Argumentaire de la journée d'études

Cette journée constitue une étape décisive dans le travail réalisé depuis 10 ans par le Département de français de l’Institut des langues vivantes (UCL) pour développer la « compétence heuristique » des étudiants. 

Nous définissons cette compétence comme la capacité à mobiliser toutes les ressources (générales individuelles et communicatives langagières) pour intégrer de nouvelles pratiques, demander de l’aide, coopérer, dépasser ses inhibitions, prendre des risques, développer de nouvelles compétences, aborder avec plaisir le changement et la nouveauté et, enfin, lâcher prise. 

Cette compétence, extrêmement précieuse, permet à l’apprenant d’oser prendre la parole et d’avoir le sentiment de mieux gérer ses interactions en langue étrangère.
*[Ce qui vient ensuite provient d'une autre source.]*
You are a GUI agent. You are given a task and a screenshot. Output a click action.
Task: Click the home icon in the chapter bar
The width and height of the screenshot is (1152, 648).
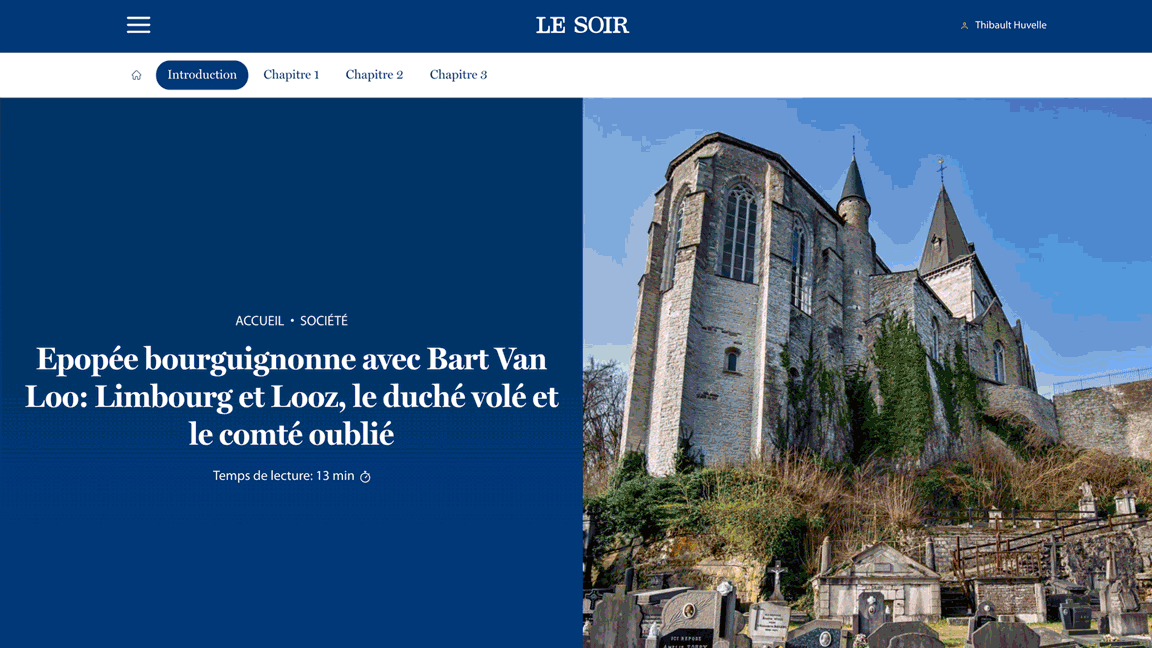click(136, 74)
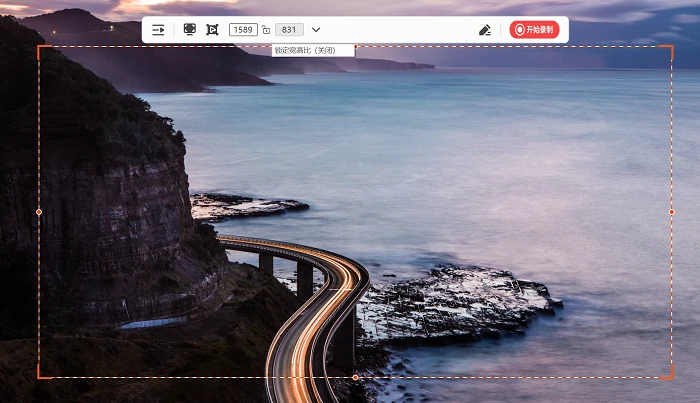
Task: Click the right edge midpoint handle
Action: point(671,212)
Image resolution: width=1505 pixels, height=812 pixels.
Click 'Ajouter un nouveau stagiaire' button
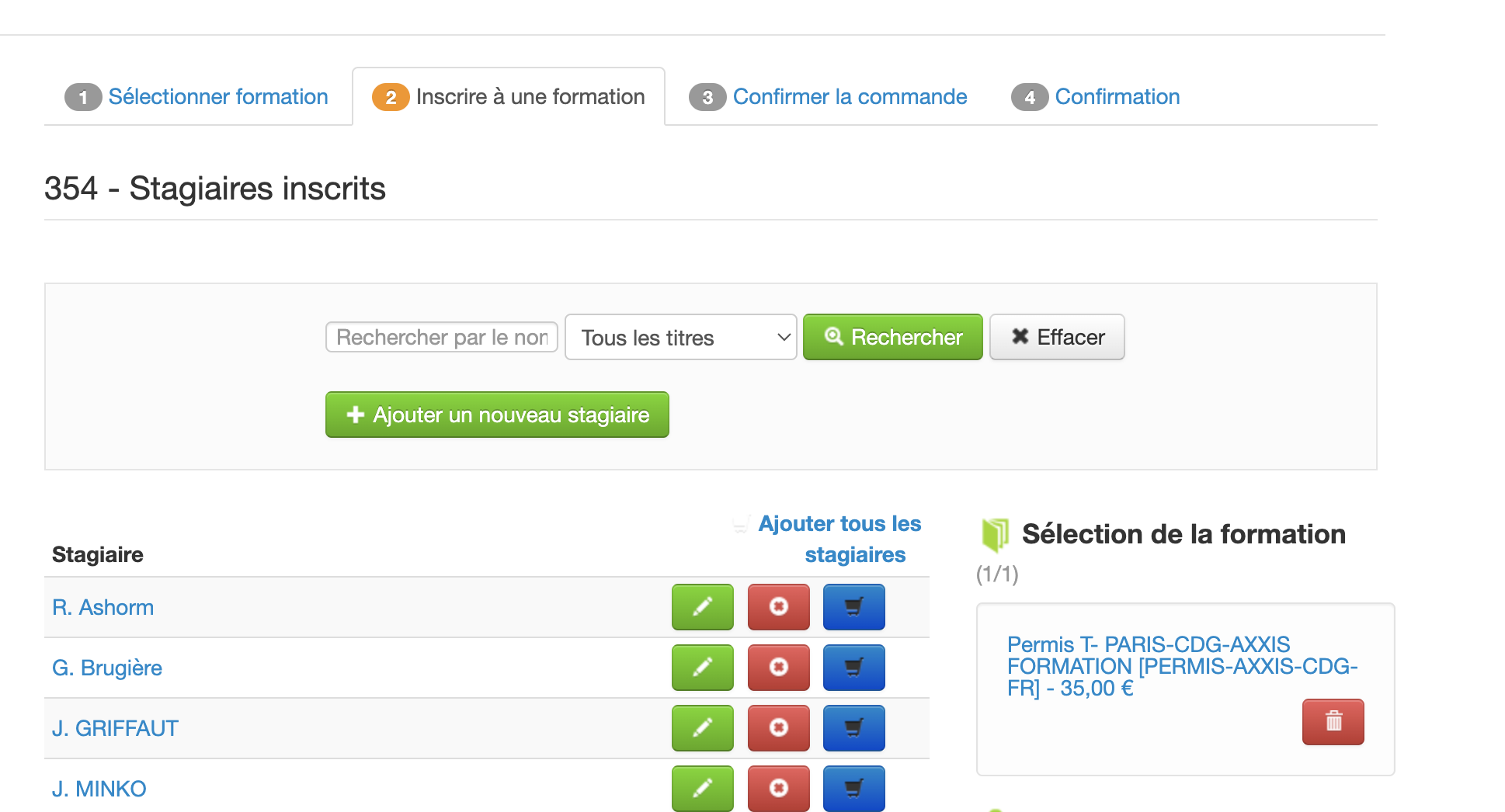click(x=497, y=415)
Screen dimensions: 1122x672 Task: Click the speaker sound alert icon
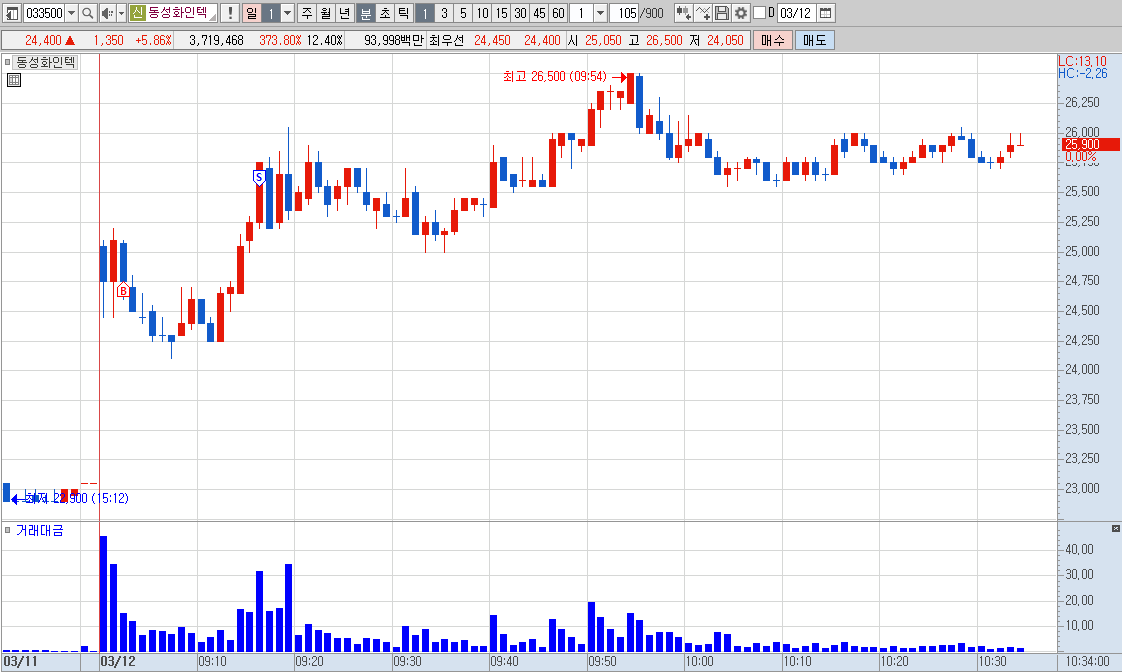107,13
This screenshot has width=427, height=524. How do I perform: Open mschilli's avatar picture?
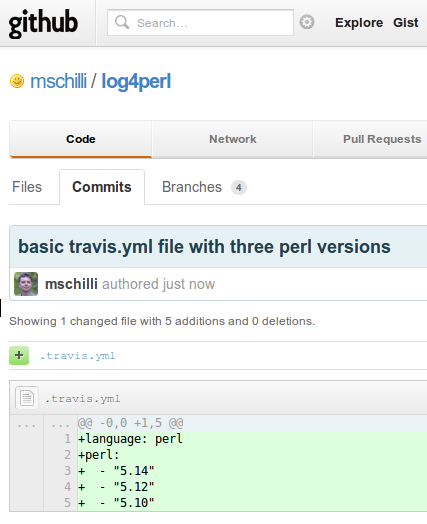point(26,284)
Elle est mise en œuvre à travers la réalisation de projets, grâce auxquels les étudiants agissent dans la lange-cible et réconcilient les dimensions rationnelle, émotionnelle et corporelle de l’apprentissage.
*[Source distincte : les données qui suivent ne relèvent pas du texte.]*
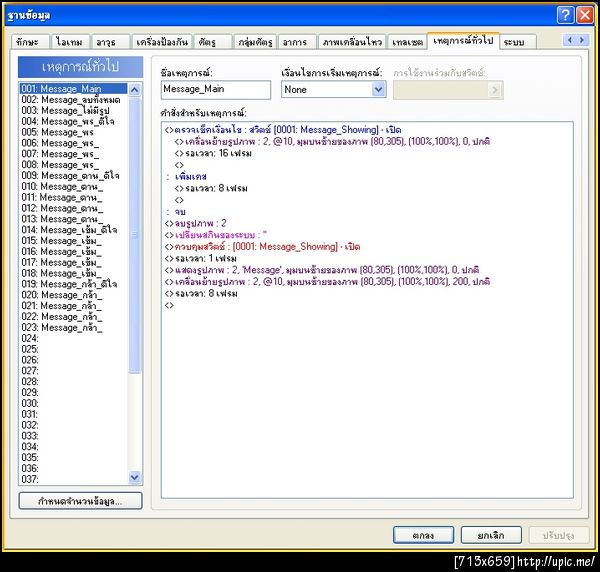600x572 pixels.
Task: Open the None trigger condition dropdown
Action: pyautogui.click(x=378, y=90)
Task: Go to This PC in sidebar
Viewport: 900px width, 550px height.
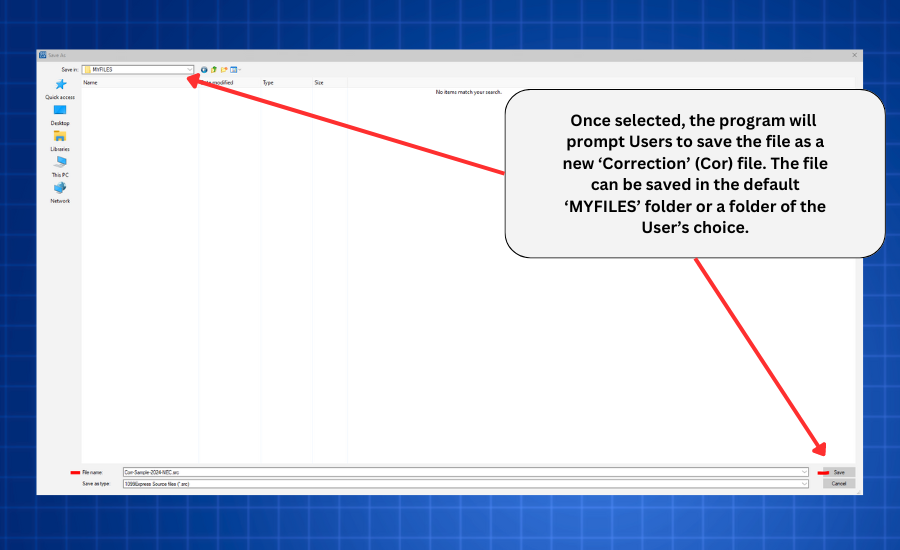Action: tap(60, 165)
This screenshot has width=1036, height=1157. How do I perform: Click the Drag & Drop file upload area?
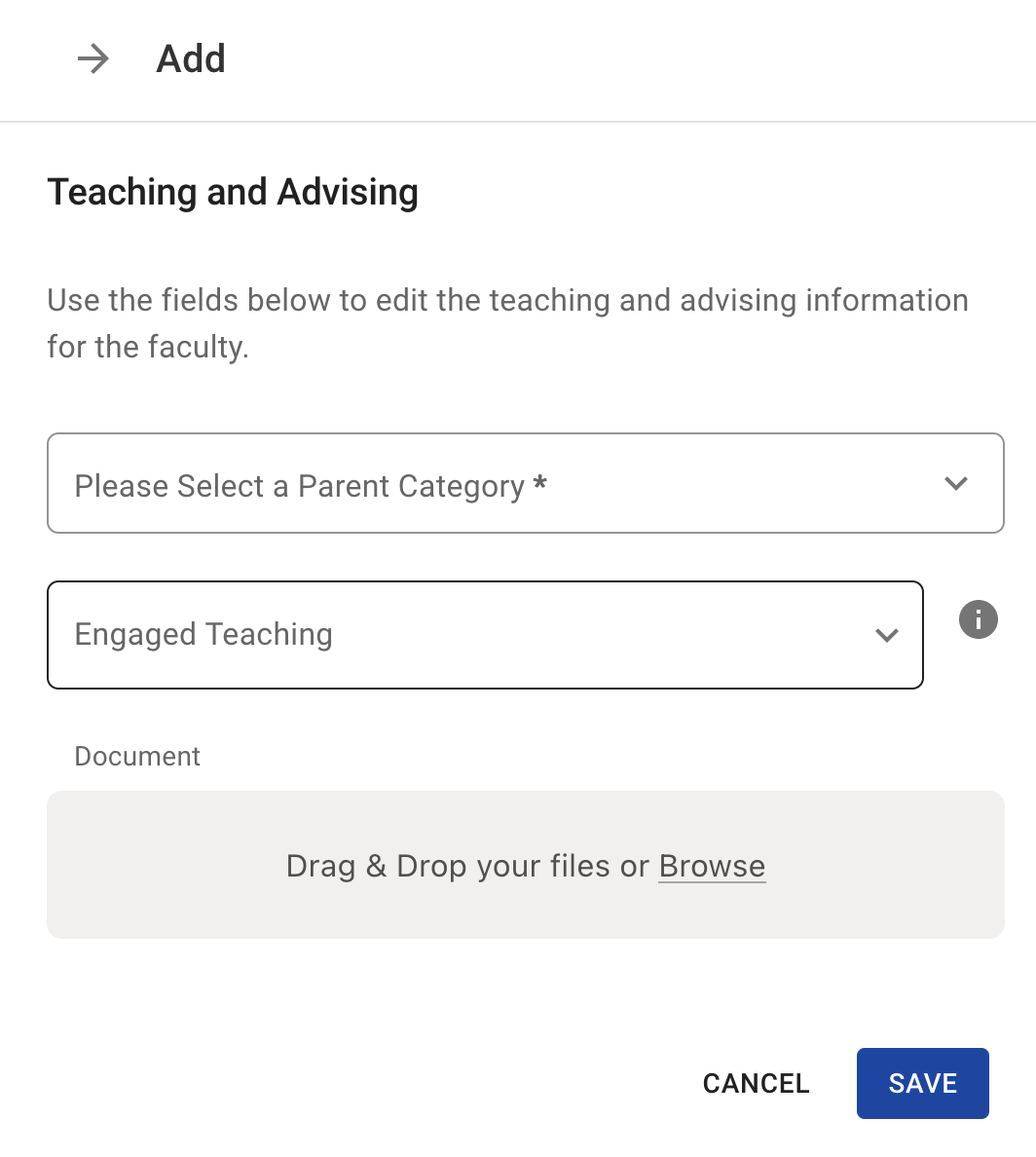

Malgré la littérature existant sur le sujet, souvent d’un intérêt remarquable, l’objet qui nous occupe n’a jamais été abordé dans une perspective pluridisciplinaire. Il nous a semblé profitable de reconsidérer l’exploitation de la chanson dans les cours de langues afin d’en actualiser la définition par la multiplication des angles d’analyse et la diversification des domaines d’expertise (linguistique, ethnosociologie, narratologie, neuropsychologie et pédagogie).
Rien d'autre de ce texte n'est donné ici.